The two-third of world’s 4.6 billon mobile users live in the emerging markets. Millions of these users live below the poverty line and are part of the bottom of the pyramid (BOP). Nokia is the market leader in these emerging markets, at least for now, with 34% market share. It’s clear from rapidly declining Nokia’s marketshare and an appointment of new CEO, Stephen Elop, that Nokia needs a second act. I believe the BOP is what could be the next big thing for Nokia.
The recent NYTimes story highlights a Nokia’s service, to supply commodity data to the farmers in India, using a text message. So far, 6.3 million people have signed up for this service. Nokia is planning to roll out this service, Life tools, in Nigeria as well. This is part of their Ovi mobile business.

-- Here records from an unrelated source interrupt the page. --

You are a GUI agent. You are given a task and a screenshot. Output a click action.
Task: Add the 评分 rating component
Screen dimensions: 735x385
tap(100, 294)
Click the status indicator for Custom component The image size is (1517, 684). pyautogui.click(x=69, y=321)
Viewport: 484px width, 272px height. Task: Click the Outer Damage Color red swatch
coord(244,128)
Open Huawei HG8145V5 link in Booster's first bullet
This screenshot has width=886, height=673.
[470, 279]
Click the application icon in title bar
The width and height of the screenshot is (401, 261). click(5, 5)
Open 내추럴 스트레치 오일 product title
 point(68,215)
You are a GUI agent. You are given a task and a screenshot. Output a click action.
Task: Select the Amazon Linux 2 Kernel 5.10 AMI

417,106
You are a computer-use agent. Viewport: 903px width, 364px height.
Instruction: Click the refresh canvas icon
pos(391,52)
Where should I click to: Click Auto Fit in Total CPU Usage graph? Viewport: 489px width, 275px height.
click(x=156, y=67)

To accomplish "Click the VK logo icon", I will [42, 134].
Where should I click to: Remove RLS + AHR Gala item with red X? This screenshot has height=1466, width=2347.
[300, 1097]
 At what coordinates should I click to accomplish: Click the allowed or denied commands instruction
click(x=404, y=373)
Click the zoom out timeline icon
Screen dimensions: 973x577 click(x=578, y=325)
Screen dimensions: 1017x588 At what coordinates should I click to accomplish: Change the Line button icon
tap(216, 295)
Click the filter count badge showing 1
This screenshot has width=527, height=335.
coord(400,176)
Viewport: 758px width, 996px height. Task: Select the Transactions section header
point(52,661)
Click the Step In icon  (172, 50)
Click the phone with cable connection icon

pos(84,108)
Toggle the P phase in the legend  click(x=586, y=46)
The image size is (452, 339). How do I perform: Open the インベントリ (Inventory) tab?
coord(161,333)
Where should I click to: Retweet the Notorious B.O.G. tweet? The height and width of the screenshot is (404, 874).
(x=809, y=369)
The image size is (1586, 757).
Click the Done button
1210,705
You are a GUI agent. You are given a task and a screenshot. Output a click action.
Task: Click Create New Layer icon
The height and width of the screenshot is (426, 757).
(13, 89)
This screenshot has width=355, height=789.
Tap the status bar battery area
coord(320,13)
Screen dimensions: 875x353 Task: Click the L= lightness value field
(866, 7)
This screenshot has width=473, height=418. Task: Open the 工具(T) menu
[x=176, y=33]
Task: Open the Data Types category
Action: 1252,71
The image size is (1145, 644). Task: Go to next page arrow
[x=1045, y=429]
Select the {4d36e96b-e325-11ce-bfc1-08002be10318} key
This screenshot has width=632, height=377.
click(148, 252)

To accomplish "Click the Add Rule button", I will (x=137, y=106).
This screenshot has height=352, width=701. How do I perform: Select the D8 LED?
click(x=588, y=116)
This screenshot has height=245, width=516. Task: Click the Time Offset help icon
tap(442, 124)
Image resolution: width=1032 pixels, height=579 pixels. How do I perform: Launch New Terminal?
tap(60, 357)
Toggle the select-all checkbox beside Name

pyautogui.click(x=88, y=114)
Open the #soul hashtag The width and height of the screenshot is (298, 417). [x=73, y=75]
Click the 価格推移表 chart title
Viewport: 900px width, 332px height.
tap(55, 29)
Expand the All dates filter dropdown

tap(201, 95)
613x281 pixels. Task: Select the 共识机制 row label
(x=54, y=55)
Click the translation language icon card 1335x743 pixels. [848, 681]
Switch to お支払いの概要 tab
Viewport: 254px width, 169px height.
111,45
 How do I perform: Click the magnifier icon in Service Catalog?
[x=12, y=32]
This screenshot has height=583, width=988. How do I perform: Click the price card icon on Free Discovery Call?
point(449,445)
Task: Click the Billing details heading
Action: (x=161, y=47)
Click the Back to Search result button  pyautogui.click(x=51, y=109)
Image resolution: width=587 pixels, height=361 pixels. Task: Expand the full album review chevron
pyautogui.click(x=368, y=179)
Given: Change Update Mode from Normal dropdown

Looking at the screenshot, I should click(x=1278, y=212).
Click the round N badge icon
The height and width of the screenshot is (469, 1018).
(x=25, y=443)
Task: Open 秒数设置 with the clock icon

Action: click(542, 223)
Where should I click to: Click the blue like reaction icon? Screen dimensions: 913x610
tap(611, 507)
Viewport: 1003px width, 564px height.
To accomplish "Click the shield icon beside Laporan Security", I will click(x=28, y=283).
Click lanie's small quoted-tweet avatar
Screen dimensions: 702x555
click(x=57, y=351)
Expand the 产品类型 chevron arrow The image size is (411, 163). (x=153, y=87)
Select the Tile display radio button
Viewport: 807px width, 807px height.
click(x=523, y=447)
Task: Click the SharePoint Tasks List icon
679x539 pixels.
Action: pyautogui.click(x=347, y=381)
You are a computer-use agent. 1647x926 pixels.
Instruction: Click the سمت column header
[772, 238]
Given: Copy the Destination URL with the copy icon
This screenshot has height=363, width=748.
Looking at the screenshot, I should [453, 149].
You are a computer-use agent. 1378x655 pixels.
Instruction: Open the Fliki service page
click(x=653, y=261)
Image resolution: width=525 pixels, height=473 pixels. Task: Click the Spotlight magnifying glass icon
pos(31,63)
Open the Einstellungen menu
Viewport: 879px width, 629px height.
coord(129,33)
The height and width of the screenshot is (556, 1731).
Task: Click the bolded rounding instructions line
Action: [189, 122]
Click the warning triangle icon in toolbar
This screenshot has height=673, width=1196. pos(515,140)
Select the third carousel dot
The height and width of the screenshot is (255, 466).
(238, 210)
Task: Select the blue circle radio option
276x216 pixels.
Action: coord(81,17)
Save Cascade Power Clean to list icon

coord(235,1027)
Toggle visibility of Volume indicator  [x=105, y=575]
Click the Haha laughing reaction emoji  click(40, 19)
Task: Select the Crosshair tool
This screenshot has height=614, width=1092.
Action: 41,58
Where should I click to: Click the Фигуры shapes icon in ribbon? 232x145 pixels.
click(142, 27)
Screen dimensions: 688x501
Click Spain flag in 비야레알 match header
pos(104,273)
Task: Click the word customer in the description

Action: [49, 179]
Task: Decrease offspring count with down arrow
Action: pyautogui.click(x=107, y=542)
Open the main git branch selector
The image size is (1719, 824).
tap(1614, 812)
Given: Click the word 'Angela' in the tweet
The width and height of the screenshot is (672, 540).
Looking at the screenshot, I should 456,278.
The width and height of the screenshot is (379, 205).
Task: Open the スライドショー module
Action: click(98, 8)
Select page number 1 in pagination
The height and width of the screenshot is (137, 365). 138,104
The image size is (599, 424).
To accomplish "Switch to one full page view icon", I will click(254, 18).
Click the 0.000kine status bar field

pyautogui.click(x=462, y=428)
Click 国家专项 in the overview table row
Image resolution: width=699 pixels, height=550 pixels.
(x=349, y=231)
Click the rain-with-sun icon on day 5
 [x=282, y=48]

I have written before on impact of cloud computing and mobile on the bottom of the pyramid and the importance of public policy innovation in emerging markets. The BOP is one of the biggest opportunities that Nokia currently has. Nokia has been losing marketshare in the smartphone category, and it is going to get increasingly difficult for Nokia to compete with Apple, Google, RIM, and now Microsoft. However, the very same vendors will find it equally difficult to move down the chain to compete with Nokia in the emerging markets.
One of the biggest business challenges to cater to the BOP is not a desire to market or a product to offer, but it is the lack of direct access to these consumers. The people at the BOP are incredibly difficult to reach. I have seen many go-to-market plans fail because it is either impossible or prohibitively expensive to market to these consumers. One of the biggest assets Nokia has is the relationship, the channel, with the people at the BOP. Now is the time to focus and leverage that channel by providing them with the content and the services that could be served on these phones via a strong platform, built for the BOP, and a vibrant ecosystem built around it.
My two cents: exit from the Smartphone category and double down the investment to serve the people at the bottom of the pyramid.
Nokia, that could be your second act.